By: Leslie Wang, SFU Student

In the spring of my third year at SFU, I was living with a horrible case of lizard brain — I doubted all of my actions, words, and thoughts. It was an extremely difficult couple of months on my mental health. Tired, I decided to fight back and take a risk: I joined the on-campus radio station, CJSF. There, I found that I had little to worry about. I was welcomed warmly and offered a myriad of activities through which I could participate. 

At first, I just wanted a change of pace and wanted to tap more into my creative side. Slowly, I began to get acquainted with the station’s day-to-day activities. I met cool people, many of whom were fellow students. I realized that CJSF created an incredible community that is integral to the student experience at SFU. To lose CJSF would mean that students would be robbed of the potential for a fulfilling student experience.

However, the station is currently facing the threat of being displaced.

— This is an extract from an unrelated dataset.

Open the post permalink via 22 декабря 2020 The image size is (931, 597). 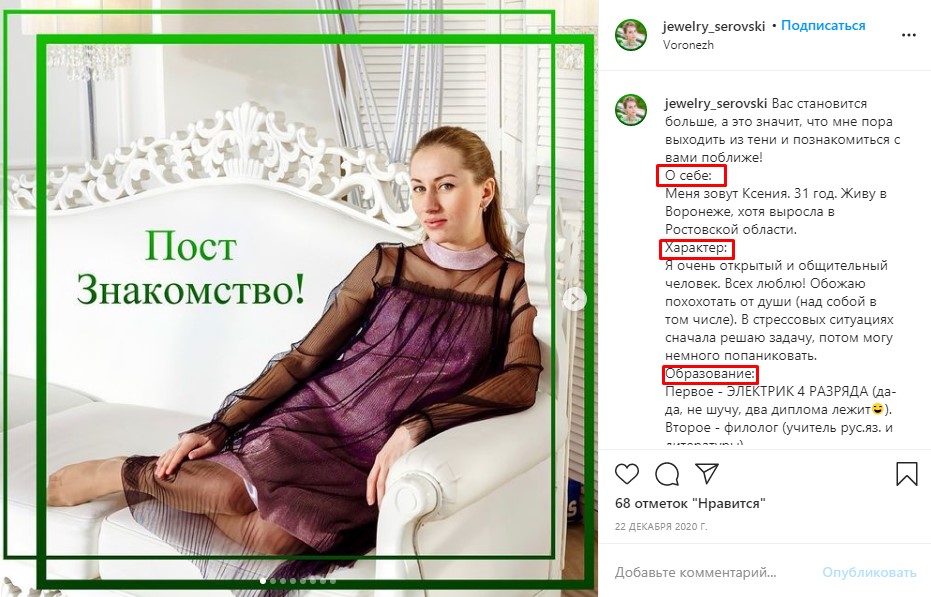point(660,527)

Last semester, the SFSS Board of Directors voted to exclude several Rotunda student groups — the Simon Fraser Public Interest Research Group (SFPIRG), Students of Caribbean and African Ancestry (SOCA), Embark, and CJSF — from spacing plans in the upcoming Student Union Building. 

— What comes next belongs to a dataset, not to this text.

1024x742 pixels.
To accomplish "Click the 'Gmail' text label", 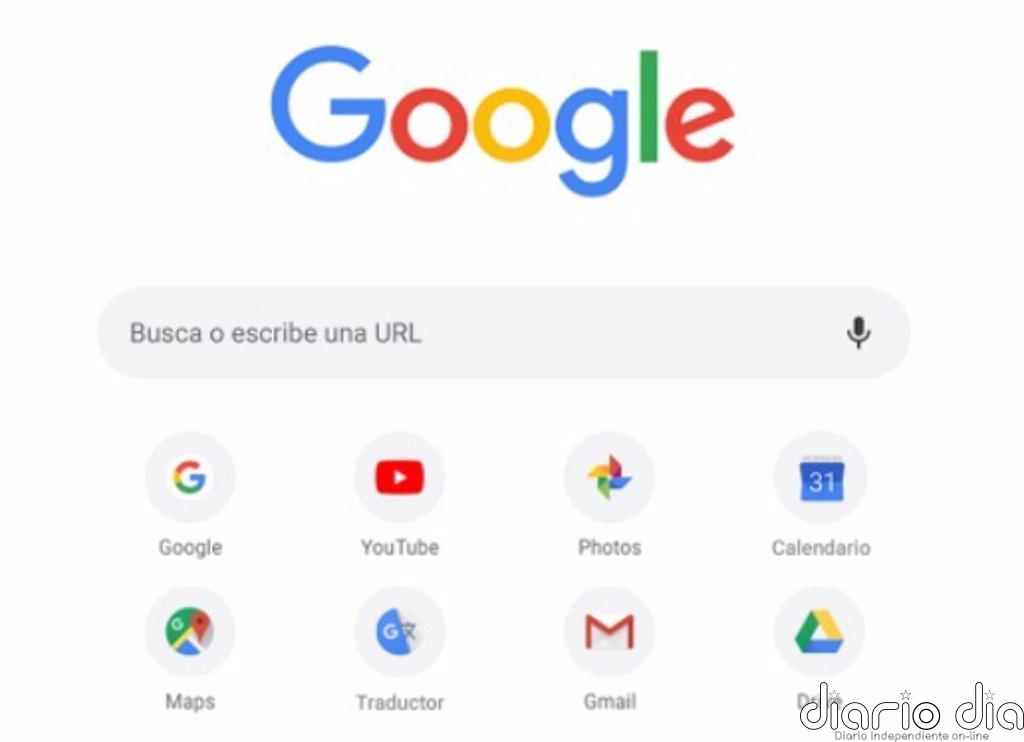I will click(609, 702).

Obviously, this made me very upset. For CJSF, being displaced means that the station would be left without an adequate space from which to operate. Importantly, it means that students involved with CJSF would not have a space to create radio content, a space to hang out with other community members, or a space from which to organize.

CJSF provides opportunities for me to get involved at SFU and my community beyond SFU. It gives me a safe space to express my creativity. There, I feel like I belong, I make friends, and I find community. I vividly remember supporting the running of the station’s booth with other CJSF members during Pride in 2018. We were a popular booth. In the August heat, we stood under our muggy tent for hours, cranking out hundreds of handmade custom pins. Afterwards, sipping on margaritas, we toasted to our hard day of work in the community. 

I also remember a dreary, rainy springtime in the middle of the semester when studies and work felt too overwhelming. Stuck in what seemed to be an unending loop of cold, wet nights and grey, damp days, my work piled up and my lizard brain ramped up to maximum power. It was the friends I made at the station who cheered me on. Springtime was just as hard for them as it was for me, but we had each other to rely on. And we could look forward to unwinding and doing something fun when we hosted our radio program.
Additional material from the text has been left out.